■ TASK GOAL ■
Would you retype the listing below exactly as given?

(INFORMATION GIVEN)

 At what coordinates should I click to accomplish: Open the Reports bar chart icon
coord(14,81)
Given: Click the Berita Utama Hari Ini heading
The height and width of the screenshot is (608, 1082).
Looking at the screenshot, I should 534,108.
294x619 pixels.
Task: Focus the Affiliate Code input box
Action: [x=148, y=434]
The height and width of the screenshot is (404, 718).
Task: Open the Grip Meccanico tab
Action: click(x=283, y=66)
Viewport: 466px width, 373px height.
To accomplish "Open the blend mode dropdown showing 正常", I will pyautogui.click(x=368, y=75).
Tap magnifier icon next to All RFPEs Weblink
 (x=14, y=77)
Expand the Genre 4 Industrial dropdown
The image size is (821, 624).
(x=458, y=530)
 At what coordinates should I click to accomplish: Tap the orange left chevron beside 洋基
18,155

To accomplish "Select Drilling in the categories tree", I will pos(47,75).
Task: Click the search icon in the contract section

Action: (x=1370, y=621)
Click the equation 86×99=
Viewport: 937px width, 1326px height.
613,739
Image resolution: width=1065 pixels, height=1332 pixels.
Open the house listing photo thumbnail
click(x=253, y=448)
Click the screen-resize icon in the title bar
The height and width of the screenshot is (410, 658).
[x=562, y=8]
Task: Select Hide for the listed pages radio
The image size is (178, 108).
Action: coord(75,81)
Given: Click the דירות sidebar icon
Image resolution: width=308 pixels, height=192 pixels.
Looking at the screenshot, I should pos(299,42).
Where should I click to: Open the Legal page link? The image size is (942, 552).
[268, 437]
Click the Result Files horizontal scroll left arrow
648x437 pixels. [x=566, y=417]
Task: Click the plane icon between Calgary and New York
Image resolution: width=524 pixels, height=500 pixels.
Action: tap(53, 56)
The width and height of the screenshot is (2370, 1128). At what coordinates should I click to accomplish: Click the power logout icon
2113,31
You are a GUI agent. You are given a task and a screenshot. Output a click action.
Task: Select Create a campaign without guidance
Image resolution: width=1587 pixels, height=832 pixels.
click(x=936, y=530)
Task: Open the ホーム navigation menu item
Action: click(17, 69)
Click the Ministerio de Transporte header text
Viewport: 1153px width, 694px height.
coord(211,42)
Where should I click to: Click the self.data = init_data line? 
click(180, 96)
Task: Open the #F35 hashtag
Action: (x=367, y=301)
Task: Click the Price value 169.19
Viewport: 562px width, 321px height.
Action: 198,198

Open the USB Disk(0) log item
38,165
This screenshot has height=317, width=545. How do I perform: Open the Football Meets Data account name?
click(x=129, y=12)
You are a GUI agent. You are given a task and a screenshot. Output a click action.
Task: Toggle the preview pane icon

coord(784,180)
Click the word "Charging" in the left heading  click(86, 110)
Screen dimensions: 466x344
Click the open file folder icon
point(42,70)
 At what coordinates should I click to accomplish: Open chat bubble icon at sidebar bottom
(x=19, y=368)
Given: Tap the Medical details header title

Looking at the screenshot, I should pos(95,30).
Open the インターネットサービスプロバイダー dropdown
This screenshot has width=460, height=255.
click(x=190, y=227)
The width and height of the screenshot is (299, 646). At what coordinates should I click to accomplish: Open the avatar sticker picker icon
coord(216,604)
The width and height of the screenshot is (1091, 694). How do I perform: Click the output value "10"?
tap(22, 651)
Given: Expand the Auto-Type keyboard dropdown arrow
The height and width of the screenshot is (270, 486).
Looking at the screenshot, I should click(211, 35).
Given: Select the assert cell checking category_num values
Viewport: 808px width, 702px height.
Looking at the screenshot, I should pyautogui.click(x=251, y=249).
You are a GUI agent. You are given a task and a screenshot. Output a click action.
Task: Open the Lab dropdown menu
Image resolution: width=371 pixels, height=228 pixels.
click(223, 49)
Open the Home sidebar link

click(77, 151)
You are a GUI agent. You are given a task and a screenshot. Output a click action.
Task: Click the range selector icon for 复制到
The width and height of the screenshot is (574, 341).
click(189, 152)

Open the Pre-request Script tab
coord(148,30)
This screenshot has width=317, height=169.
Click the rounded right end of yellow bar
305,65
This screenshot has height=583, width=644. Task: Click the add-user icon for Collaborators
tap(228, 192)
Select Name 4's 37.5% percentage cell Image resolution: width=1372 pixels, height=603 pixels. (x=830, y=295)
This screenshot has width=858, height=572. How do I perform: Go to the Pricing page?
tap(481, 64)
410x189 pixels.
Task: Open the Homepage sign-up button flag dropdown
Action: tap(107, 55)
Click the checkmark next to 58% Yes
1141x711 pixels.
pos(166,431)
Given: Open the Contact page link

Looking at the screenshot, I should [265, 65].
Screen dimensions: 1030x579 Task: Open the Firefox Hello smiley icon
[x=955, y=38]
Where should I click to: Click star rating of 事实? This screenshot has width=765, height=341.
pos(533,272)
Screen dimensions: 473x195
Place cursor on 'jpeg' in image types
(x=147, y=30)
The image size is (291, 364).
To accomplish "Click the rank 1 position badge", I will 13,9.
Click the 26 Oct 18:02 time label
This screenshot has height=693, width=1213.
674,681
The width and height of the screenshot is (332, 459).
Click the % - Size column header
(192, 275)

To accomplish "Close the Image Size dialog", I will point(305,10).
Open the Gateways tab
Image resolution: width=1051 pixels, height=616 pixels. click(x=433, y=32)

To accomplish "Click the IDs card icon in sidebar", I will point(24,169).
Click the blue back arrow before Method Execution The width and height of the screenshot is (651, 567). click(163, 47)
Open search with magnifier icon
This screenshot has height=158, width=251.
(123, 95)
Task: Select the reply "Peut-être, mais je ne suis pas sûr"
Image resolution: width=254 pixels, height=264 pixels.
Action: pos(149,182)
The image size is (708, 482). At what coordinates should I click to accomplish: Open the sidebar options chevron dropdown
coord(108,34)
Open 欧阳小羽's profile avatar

(End INFORMATION GIVEN)

■ WRITTEN ANSWER ■
 At what coordinates should I click to accomplish: Open the Reports bar chart icon
coord(14,81)
Given: Click the Berita Utama Hari Ini heading
The height and width of the screenshot is (608, 1082).
Looking at the screenshot, I should 534,108.
294x619 pixels.
Task: Focus the Affiliate Code input box
Action: [x=148, y=434]
The height and width of the screenshot is (404, 718).
Task: Open the Grip Meccanico tab
Action: click(x=283, y=66)
Viewport: 466px width, 373px height.
To accomplish "Open the blend mode dropdown showing 正常", I will pyautogui.click(x=368, y=75).
Tap magnifier icon next to All RFPEs Weblink
 (x=14, y=77)
Expand the Genre 4 Industrial dropdown
The image size is (821, 624).
(x=458, y=530)
 At what coordinates should I click to accomplish: Tap the orange left chevron beside 洋基
18,155

To accomplish "Select Drilling in the categories tree", I will pos(47,75).
Task: Click the search icon in the contract section

Action: (x=1370, y=621)
Click the equation 86×99=
Viewport: 937px width, 1326px height.
613,739
Image resolution: width=1065 pixels, height=1332 pixels.
Open the house listing photo thumbnail
click(x=253, y=448)
Click the screen-resize icon in the title bar
The height and width of the screenshot is (410, 658).
[x=562, y=8]
Task: Select Hide for the listed pages radio
The image size is (178, 108).
Action: coord(75,81)
Given: Click the דירות sidebar icon
Image resolution: width=308 pixels, height=192 pixels.
Looking at the screenshot, I should pos(299,42).
Where should I click to: Open the Legal page link? The image size is (942, 552).
[268, 437]
Click the Result Files horizontal scroll left arrow
648x437 pixels. [x=566, y=417]
Task: Click the plane icon between Calgary and New York
Image resolution: width=524 pixels, height=500 pixels.
Action: tap(53, 56)
The width and height of the screenshot is (2370, 1128). At what coordinates should I click to accomplish: Click the power logout icon
2113,31
You are a GUI agent. You are given a task and a screenshot. Output a click action.
Task: Select Create a campaign without guidance
Image resolution: width=1587 pixels, height=832 pixels.
click(x=936, y=530)
Task: Open the ホーム navigation menu item
Action: click(17, 69)
Click the Ministerio de Transporte header text
Viewport: 1153px width, 694px height.
coord(211,42)
Where should I click to: Click the self.data = init_data line? 
click(180, 96)
Task: Open the #F35 hashtag
Action: (x=367, y=301)
Task: Click the Price value 169.19
Viewport: 562px width, 321px height.
Action: 198,198

Open the USB Disk(0) log item
38,165
This screenshot has height=317, width=545. How do I perform: Open the Football Meets Data account name?
click(x=129, y=12)
You are a GUI agent. You are given a task and a screenshot. Output a click action.
Task: Toggle the preview pane icon

coord(784,180)
Click the word "Charging" in the left heading  click(86, 110)
Screen dimensions: 466x344
Click the open file folder icon
point(42,70)
 At what coordinates should I click to accomplish: Open chat bubble icon at sidebar bottom
(x=19, y=368)
Given: Tap the Medical details header title

Looking at the screenshot, I should pos(95,30).
Open the インターネットサービスプロバイダー dropdown
This screenshot has width=460, height=255.
click(x=190, y=227)
The width and height of the screenshot is (299, 646). At what coordinates should I click to accomplish: Open the avatar sticker picker icon
coord(216,604)
The width and height of the screenshot is (1091, 694). How do I perform: Click the output value "10"?
tap(22, 651)
Given: Expand the Auto-Type keyboard dropdown arrow
The height and width of the screenshot is (270, 486).
Looking at the screenshot, I should click(211, 35).
Given: Select the assert cell checking category_num values
Viewport: 808px width, 702px height.
Looking at the screenshot, I should pyautogui.click(x=251, y=249).
You are a GUI agent. You are given a task and a screenshot. Output a click action.
Task: Open the Lab dropdown menu
Image resolution: width=371 pixels, height=228 pixels.
click(223, 49)
Open the Home sidebar link

click(77, 151)
You are a GUI agent. You are given a task and a screenshot. Output a click action.
Task: Click the range selector icon for 复制到
The width and height of the screenshot is (574, 341).
click(189, 152)

Open the Pre-request Script tab
coord(148,30)
This screenshot has width=317, height=169.
Click the rounded right end of yellow bar
305,65
This screenshot has height=583, width=644. Task: Click the add-user icon for Collaborators
tap(228, 192)
Select Name 4's 37.5% percentage cell Image resolution: width=1372 pixels, height=603 pixels. (x=830, y=295)
This screenshot has width=858, height=572. How do I perform: Go to the Pricing page?
tap(481, 64)
410x189 pixels.
Task: Open the Homepage sign-up button flag dropdown
Action: tap(107, 55)
Click the checkmark next to 58% Yes
1141x711 pixels.
pos(166,431)
Given: Open the Contact page link

Looking at the screenshot, I should [265, 65].
Screen dimensions: 1030x579 Task: Open the Firefox Hello smiley icon
[x=955, y=38]
Where should I click to: Click star rating of 事实? This screenshot has width=765, height=341.
pos(533,272)
Screen dimensions: 473x195
Place cursor on 'jpeg' in image types
(x=147, y=30)
The image size is (291, 364).
To accomplish "Click the rank 1 position badge", I will 13,9.
Click the 26 Oct 18:02 time label
This screenshot has height=693, width=1213.
674,681
The width and height of the screenshot is (332, 459).
Click the % - Size column header
(192, 275)

To accomplish "Close the Image Size dialog", I will point(305,10).
Open the Gateways tab
Image resolution: width=1051 pixels, height=616 pixels. click(x=433, y=32)

To accomplish "Click the IDs card icon in sidebar", I will point(24,169).
Click the blue back arrow before Method Execution The width and height of the screenshot is (651, 567). click(163, 47)
Open search with magnifier icon
This screenshot has height=158, width=251.
(123, 95)
Task: Select the reply "Peut-être, mais je ne suis pas sûr"
Image resolution: width=254 pixels, height=264 pixels.
Action: pos(149,182)
The image size is (708, 482). At what coordinates should I click to accomplish: Open the sidebar options chevron dropdown
coord(108,34)
Open 欧阳小羽's profile avatar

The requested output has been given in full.